Site Reliability Engineer ( R-00069708 )
The National Solutions Group at Leidos has an opening for Site Reliability Engineering to focus on the overall reliability of a complex and ever-changing system with a fast growing user base. Your responsibilities will include maintaining complex computer systems by writing code to automate software releases, monitor systems, and detect and fix problems before users even know there is an issue. You will use these skills to improve site performance and overall reliability.
As a Site Reliability Engineer, you will:
- Work alongside the development team to ensure speedy and reliable software deployments, monitor systems, and improve overall reliability of the platform. In addition, as you discover and document system bugs, you have the motivation to go off and fix them yourself.
- Develop features to automate, scale, test, and secure the cloud infrastructure and the pipelines
- Enhance performance monitoring of the various systems
- Identify performance bottlenecks and optimize the performance of cloud infrastructure
- Perform and support deployments to multiple AWS cloud systems
- The ideal site reliability engineer candidate is either a software engineer with a good administration background or a highly skilled system administrator with knowledge of coding and automation.

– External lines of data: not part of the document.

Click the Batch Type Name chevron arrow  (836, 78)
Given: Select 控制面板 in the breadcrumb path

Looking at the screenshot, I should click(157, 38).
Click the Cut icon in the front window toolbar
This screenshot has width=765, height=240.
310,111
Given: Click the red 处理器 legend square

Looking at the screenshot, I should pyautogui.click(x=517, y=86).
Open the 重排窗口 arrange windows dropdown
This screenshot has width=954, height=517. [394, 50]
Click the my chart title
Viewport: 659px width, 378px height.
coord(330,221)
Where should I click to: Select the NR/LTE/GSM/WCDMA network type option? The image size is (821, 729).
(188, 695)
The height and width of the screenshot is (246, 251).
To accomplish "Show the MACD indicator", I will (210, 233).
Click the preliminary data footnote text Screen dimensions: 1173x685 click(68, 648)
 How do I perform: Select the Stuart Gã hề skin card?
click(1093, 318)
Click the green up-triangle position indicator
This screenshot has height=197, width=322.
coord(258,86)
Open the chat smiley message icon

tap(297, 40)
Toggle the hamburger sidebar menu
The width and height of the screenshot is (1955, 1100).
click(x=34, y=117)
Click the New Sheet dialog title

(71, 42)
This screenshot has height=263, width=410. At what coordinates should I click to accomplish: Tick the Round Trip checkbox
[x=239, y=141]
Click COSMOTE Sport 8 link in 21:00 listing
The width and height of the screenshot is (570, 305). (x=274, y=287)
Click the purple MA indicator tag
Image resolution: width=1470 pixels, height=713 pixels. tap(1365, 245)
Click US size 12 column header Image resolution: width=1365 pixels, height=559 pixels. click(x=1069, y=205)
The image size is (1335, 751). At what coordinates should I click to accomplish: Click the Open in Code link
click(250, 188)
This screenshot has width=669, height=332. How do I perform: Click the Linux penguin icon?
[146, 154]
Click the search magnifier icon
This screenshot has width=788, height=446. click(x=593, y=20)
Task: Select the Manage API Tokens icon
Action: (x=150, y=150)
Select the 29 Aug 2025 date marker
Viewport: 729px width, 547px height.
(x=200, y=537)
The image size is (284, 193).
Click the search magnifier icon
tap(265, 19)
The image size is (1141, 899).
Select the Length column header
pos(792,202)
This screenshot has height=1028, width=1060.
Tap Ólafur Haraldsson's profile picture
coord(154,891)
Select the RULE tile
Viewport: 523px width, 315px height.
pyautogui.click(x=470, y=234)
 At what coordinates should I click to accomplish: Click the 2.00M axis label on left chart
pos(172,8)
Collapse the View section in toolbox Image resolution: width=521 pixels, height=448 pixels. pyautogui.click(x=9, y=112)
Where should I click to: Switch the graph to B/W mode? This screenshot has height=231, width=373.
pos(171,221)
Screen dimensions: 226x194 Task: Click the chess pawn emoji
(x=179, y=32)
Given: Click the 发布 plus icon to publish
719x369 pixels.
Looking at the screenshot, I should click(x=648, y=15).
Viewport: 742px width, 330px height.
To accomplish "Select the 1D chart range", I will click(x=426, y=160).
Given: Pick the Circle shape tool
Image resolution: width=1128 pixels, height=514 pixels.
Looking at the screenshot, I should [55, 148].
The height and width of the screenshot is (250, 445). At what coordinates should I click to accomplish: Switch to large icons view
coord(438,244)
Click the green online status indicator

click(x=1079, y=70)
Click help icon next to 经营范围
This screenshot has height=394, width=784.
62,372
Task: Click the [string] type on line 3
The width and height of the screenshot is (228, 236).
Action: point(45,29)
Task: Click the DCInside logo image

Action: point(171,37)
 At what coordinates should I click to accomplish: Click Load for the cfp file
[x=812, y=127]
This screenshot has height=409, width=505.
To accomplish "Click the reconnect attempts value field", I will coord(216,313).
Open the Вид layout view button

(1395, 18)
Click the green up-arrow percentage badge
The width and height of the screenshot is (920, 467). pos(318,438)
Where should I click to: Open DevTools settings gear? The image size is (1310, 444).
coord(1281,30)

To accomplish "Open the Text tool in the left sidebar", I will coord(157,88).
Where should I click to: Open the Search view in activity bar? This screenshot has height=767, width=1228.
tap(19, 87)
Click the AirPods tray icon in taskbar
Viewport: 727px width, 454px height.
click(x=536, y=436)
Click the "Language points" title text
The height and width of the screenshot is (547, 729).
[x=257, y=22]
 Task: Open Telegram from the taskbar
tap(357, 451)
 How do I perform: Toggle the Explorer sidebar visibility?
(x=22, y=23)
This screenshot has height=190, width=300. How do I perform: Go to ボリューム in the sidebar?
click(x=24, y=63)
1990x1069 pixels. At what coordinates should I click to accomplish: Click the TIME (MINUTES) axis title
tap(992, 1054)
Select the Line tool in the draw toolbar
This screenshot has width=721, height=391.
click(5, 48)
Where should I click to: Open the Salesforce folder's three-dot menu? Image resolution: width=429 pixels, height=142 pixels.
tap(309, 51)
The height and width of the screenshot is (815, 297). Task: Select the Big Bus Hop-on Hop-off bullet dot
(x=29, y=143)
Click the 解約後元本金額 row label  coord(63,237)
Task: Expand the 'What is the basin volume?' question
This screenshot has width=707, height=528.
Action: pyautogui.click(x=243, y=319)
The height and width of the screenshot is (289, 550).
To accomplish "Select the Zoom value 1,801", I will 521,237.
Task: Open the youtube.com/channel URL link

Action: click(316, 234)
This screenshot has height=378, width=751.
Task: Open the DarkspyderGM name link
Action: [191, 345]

- Must be a highly adaptable engineer who are willing to step outside of their comfort zone to accomplish the mission
- Candidate must have a TS/SCI clearance and have or be willing to obtain a current Polygraph
- Bachelor's degree with 4-8 years of experience or equivalent in Computer Science, Computer Engineering, or related field degree or 2-4 years with a Masters degree.
- Strong Infrastructure as Code programming skills
- Advanced automated script design, coding, debugging, and maintenance skills (using bash, python, etc.)
- Experience in CI/CD toolsets (e.g. Jenkins, GitLab, SonarQube, etc.)
- Experience with Containerization (Docker) and Container Orchestration (Kubernetes)
- Good command of Linux/Unix and command line knowledge
- Experience in application administration, configuration, and integration
- Familiarity with agile development methodologies
- Skilled and disciplined to work with a distributed team
- Ability to multi-task in a fast-paced environment with multiple deadlines is essential
- Passion for new technologies, software, and processes
- Significant experience with cloud native technologies
- Familiarity with AWS
- Current certification compliant with DoD 8570 IAT level 3 (COMPTIA Security +)